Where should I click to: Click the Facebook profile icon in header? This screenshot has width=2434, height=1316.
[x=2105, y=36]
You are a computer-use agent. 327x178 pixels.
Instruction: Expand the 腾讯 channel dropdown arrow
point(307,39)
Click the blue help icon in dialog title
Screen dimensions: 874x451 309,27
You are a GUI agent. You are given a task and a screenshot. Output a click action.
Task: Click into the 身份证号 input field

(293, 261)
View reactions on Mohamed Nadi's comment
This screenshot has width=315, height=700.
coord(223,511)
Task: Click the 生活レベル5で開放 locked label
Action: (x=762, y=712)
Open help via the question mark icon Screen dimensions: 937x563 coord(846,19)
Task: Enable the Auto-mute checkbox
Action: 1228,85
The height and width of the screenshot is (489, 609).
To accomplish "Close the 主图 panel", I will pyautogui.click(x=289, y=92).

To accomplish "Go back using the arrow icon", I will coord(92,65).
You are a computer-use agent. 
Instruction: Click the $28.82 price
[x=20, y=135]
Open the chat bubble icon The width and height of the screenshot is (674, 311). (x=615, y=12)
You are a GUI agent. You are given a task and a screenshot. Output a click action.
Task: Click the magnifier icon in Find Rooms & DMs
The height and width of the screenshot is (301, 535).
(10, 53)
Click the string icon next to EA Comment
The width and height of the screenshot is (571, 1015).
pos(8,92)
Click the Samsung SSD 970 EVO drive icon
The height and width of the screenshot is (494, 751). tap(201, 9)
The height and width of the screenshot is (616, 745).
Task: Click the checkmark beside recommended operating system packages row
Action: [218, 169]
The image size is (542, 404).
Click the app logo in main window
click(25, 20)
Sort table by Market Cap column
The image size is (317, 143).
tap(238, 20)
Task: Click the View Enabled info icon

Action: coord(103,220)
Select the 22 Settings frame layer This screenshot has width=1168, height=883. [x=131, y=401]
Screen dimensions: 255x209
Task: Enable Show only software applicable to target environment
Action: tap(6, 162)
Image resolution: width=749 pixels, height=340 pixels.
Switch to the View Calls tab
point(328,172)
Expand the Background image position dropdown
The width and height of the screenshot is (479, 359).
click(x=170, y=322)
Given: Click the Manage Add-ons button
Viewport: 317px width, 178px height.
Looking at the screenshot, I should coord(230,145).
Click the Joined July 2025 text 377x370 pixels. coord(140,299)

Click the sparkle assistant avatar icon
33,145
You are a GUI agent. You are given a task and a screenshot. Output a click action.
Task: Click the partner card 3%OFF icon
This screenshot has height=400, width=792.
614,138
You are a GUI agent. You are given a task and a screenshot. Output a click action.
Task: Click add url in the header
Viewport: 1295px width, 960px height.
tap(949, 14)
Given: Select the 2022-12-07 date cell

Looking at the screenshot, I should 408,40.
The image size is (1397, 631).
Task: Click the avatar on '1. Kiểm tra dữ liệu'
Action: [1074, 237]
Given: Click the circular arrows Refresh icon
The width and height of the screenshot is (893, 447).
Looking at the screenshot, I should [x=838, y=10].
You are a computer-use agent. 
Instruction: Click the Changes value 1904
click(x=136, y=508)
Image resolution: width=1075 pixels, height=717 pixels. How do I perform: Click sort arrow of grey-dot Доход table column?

============================================================

## Problem to solve
The full material above needs to be returned unaltered.

## Reply to the exercise
Where should I click to: Click the Facebook profile icon in header? This screenshot has width=2434, height=1316.
[x=2105, y=36]
You are a computer-use agent. 327x178 pixels.
Instruction: Expand the 腾讯 channel dropdown arrow
point(307,39)
Click the blue help icon in dialog title
Screen dimensions: 874x451 309,27
You are a GUI agent. You are given a task and a screenshot. Output a click action.
Task: Click into the 身份证号 input field

(293, 261)
View reactions on Mohamed Nadi's comment
This screenshot has width=315, height=700.
coord(223,511)
Task: Click the 生活レベル5で開放 locked label
Action: (x=762, y=712)
Open help via the question mark icon Screen dimensions: 937x563 coord(846,19)
Task: Enable the Auto-mute checkbox
Action: 1228,85
The height and width of the screenshot is (489, 609).
To accomplish "Close the 主图 panel", I will pyautogui.click(x=289, y=92).

To accomplish "Go back using the arrow icon", I will coord(92,65).
You are a computer-use agent. 
Instruction: Click the $28.82 price
[x=20, y=135]
Open the chat bubble icon The width and height of the screenshot is (674, 311). (x=615, y=12)
You are a GUI agent. You are given a task and a screenshot. Output a click action.
Task: Click the magnifier icon in Find Rooms & DMs
The height and width of the screenshot is (301, 535).
(10, 53)
Click the string icon next to EA Comment
The width and height of the screenshot is (571, 1015).
pos(8,92)
Click the Samsung SSD 970 EVO drive icon
The height and width of the screenshot is (494, 751). tap(201, 9)
The height and width of the screenshot is (616, 745).
Task: Click the checkmark beside recommended operating system packages row
Action: [218, 169]
The image size is (542, 404).
Click the app logo in main window
click(25, 20)
Sort table by Market Cap column
The image size is (317, 143).
tap(238, 20)
Task: Click the View Enabled info icon

Action: coord(103,220)
Select the 22 Settings frame layer This screenshot has width=1168, height=883. [x=131, y=401]
Screen dimensions: 255x209
Task: Enable Show only software applicable to target environment
Action: tap(6, 162)
Image resolution: width=749 pixels, height=340 pixels.
Switch to the View Calls tab
point(328,172)
Expand the Background image position dropdown
The width and height of the screenshot is (479, 359).
click(x=170, y=322)
Given: Click the Manage Add-ons button
Viewport: 317px width, 178px height.
Looking at the screenshot, I should coord(230,145).
Click the Joined July 2025 text 377x370 pixels. coord(140,299)

Click the sparkle assistant avatar icon
33,145
You are a GUI agent. You are given a task and a screenshot. Output a click action.
Task: Click the partner card 3%OFF icon
This screenshot has height=400, width=792.
614,138
You are a GUI agent. You are given a task and a screenshot. Output a click action.
Task: Click add url in the header
Viewport: 1295px width, 960px height.
tap(949, 14)
Given: Select the 2022-12-07 date cell

Looking at the screenshot, I should 408,40.
The image size is (1397, 631).
Task: Click the avatar on '1. Kiểm tra dữ liệu'
Action: [1074, 237]
Given: Click the circular arrows Refresh icon
The width and height of the screenshot is (893, 447).
Looking at the screenshot, I should [x=838, y=10].
You are a computer-use agent. 
Instruction: Click the Changes value 1904
click(x=136, y=508)
Image resolution: width=1075 pixels, height=717 pixels. How do I perform: Click sort arrow of grey-dot Доход table column?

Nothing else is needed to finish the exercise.